» **Task input**
'''
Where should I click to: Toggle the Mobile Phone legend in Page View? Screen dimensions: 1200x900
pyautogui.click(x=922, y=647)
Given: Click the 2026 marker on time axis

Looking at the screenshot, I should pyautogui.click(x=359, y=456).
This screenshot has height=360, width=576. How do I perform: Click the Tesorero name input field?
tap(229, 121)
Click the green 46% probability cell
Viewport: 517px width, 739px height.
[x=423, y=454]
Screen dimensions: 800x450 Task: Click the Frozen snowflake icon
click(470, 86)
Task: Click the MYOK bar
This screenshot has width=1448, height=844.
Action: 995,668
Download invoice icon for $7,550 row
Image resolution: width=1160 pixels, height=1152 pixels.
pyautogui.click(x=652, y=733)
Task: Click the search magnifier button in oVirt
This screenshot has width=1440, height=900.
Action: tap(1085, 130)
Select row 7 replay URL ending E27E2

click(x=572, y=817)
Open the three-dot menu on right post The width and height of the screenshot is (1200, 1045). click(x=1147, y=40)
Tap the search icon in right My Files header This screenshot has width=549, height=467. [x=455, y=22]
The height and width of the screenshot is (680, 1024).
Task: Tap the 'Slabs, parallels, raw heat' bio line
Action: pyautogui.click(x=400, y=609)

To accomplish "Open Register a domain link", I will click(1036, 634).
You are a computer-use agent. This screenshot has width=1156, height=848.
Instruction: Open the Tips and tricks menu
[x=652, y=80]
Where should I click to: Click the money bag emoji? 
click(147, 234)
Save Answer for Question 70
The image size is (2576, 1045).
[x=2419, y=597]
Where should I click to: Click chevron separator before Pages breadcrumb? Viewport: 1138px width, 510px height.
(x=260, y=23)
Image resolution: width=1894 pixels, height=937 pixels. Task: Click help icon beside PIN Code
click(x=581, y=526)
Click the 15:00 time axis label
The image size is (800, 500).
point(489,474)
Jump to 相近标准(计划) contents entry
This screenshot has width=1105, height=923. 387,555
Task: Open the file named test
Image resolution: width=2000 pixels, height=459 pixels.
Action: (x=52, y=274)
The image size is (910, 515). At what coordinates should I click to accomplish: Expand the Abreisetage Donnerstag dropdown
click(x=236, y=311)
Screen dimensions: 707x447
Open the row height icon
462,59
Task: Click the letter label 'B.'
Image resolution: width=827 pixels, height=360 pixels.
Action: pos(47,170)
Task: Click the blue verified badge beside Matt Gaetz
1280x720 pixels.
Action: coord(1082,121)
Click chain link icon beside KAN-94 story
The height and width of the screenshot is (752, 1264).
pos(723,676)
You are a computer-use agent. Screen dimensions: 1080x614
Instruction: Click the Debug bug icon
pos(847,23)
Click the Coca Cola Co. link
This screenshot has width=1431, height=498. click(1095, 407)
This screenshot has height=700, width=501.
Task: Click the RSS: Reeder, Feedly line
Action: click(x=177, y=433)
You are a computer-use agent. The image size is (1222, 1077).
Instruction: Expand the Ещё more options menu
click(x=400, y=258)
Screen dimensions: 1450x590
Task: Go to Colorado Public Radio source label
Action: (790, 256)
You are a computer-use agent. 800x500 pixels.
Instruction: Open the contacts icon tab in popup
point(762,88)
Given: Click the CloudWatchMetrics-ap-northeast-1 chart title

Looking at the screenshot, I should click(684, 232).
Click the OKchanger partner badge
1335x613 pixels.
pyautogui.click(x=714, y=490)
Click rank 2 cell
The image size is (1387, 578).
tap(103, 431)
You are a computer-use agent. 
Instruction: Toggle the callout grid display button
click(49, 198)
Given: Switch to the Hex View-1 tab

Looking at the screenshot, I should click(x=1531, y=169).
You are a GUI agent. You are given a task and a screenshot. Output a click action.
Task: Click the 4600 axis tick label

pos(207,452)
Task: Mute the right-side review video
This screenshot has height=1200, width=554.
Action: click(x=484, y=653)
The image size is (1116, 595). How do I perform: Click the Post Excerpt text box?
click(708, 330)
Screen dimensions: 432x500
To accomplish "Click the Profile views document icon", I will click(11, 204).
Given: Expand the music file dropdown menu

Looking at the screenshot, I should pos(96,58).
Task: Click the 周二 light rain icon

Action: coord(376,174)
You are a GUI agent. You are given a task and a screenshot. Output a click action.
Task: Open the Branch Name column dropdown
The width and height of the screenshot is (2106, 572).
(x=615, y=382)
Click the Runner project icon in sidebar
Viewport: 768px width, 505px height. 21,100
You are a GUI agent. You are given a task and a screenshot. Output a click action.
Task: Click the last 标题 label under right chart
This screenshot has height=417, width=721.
'''
» **Assignment**
Set down each line exactly as it appears, starting at the top of the data and ending at the line containing "Task: Click the MYOK bar", and include no other lines.

» **Response to this exercise**
Where should I click to: Toggle the Mobile Phone legend in Page View? Screen dimensions: 1200x900
pyautogui.click(x=922, y=647)
Given: Click the 2026 marker on time axis

Looking at the screenshot, I should pyautogui.click(x=359, y=456).
This screenshot has height=360, width=576. How do I perform: Click the Tesorero name input field?
tap(229, 121)
Click the green 46% probability cell
Viewport: 517px width, 739px height.
[x=423, y=454]
Screen dimensions: 800x450 Task: Click the Frozen snowflake icon
click(470, 86)
Task: Click the MYOK bar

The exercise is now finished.